Data was collected at average sludge mix tank holding times (~90 minutes). Baseline H2S (air) measurements taken from about 6 inches above the surface of the sludge showed hydrogen sulfide concentrations exceeding 850 ppm. Subsequent to these initial measurements, H2O2 or KMnO4 was metered into the sludge at concentrations ranging from 200-500 mg/L (100% oxidant basis). After addition of the prescribed concentration of oxidant (with mixing) the sludge was held for 90 minutes without further chemical treatment. After 90 minutes, Measurements of H2S (air) were again taken from just above the surface of the sludge. Results showed that H2O2 treatment reduced H2S levels by 87-99% across the range of dose rates. The KMnO4 treatments were not as effective, with hydrogen sulfide reductions of 38-68% over the same range of oxidant concentrations. These results are shown graphically here.

This study demonstrated that hydrogen peroxide can control H2S for extended time periods. In addition, H2O2 was clearly superior to KMnO4 when comparable concentrations of each oxidant were used. This information, combined with the lower cost of H2O2 ($0.685/lb H2O2 100% basis vs. $1.21/lb KMnO4 100% basis) made hydrogen peroxide a more cost effective choice for this municipality.

The City Of Orlando, FL

The City of Orlando processes sludge at their WATER-CONSERVE 1 Plant. Sludge is pumped to 2 belt filter presses from digesters located adjacent to the sludge processing building. Typical sludge feed rates to each of the presses ranges from about 85-100 GPM (170-200 GPM total). In order to control odors and protect operations personnel from hydrogen sulfide exposure, hydrogen peroxide is injected into the sludge lines feeding the presses. The reaction time in the line prior to reaching the belt filter press is only about 3-5 minutes.

Recently, air and filtrate sampling was conducted during sludge processing to examine the level of hydrogen sulfide reduction achieved with H2O2 treatment. With a sludge feed rate of 175 GPM and the H2O2 off, H2S levels above the presses ranged from 18-42 ppm in the air. Filtrate samples collected during this time showed a hydrogen sulfide concentration of 5 mg/L in the liquid. When H2O2 treatment was initiated at a concentration of about 35 ppm (0.6 GPH 50% H2O2) the H2S levels in the air above the presses were quickly reduced to non-detectable levels (STX70 model H2S monitor - Industrial Scientific Inc.). Sulfide levels in the filtrate were likewise reduced to non-detectable levels. These reductions in hydrogen sulfide levels were observed within 5 minutes of starting H2O2 treatment, allowing quick response to unexpected increases in H2S concentrations in the sludge.

The hydrogen peroxide used for this application is stored in a USP Technologies designed hydrogen peroxide dosing system which contains the double-contained polyethylene storage tank, pumps, control panel and ChemWatch remote tank monitoring system (see Services Offered by USP Technologies or ChemWatch Monitoring Program information).

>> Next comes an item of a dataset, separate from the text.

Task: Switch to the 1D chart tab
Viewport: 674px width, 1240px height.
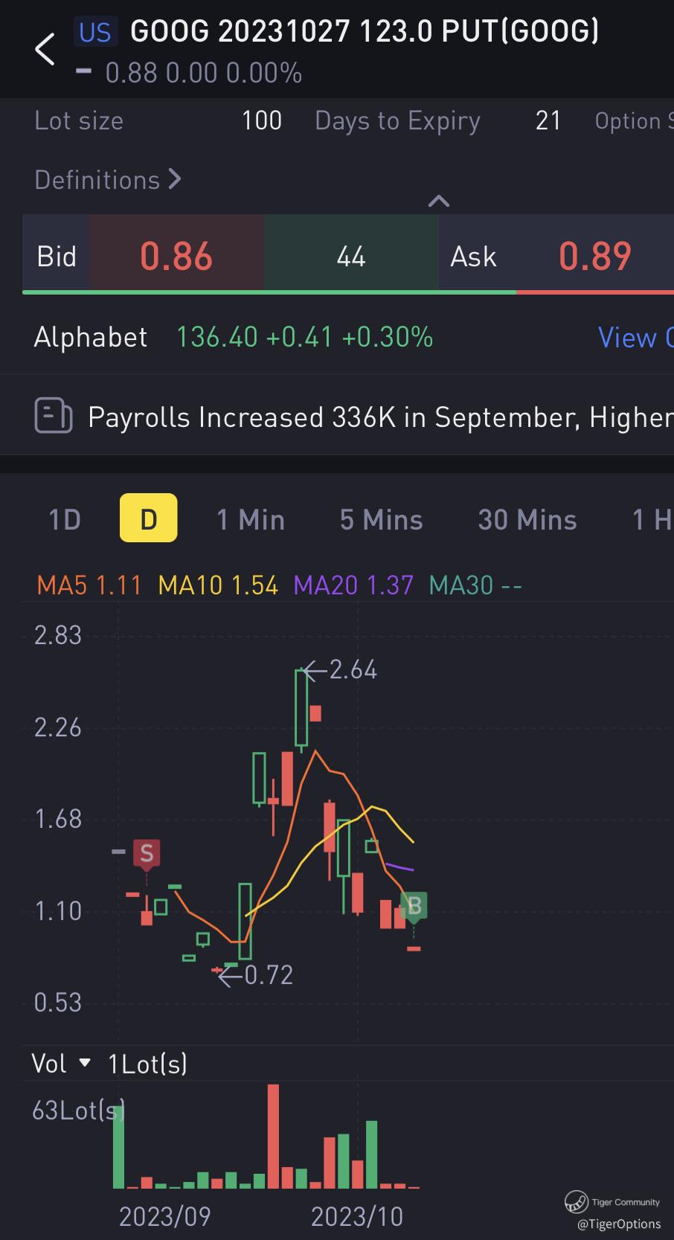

The unique chemistry of hydrogen peroxide makes it a versatile tool for destruction of H2S in sludge processing operations. It can be added to sludge lines just prior to dewatering presses to quickly eliminate H2S, or used in mix tanks and thickeners to control H2S generation for longer periods of time. The following advantages of hydrogen peroxide should be considered when evaluating sludge treatment options:

  • Rapid, complete oxidation of hydrogen sulfide 
  • Hydrogen peroxide decomposition liberates oxygen which helps maintain aerobic conditions, inhibiting H2S regeneration.
  • No capital expenditures for storage and handling equipment when using USP Technologies' H2O2 dosing systems.
  • The safe and effective use of hydrogen peroxide is backed up by USP Technologies - with over 20 years experience in environmental applications for hydrogen peroxide.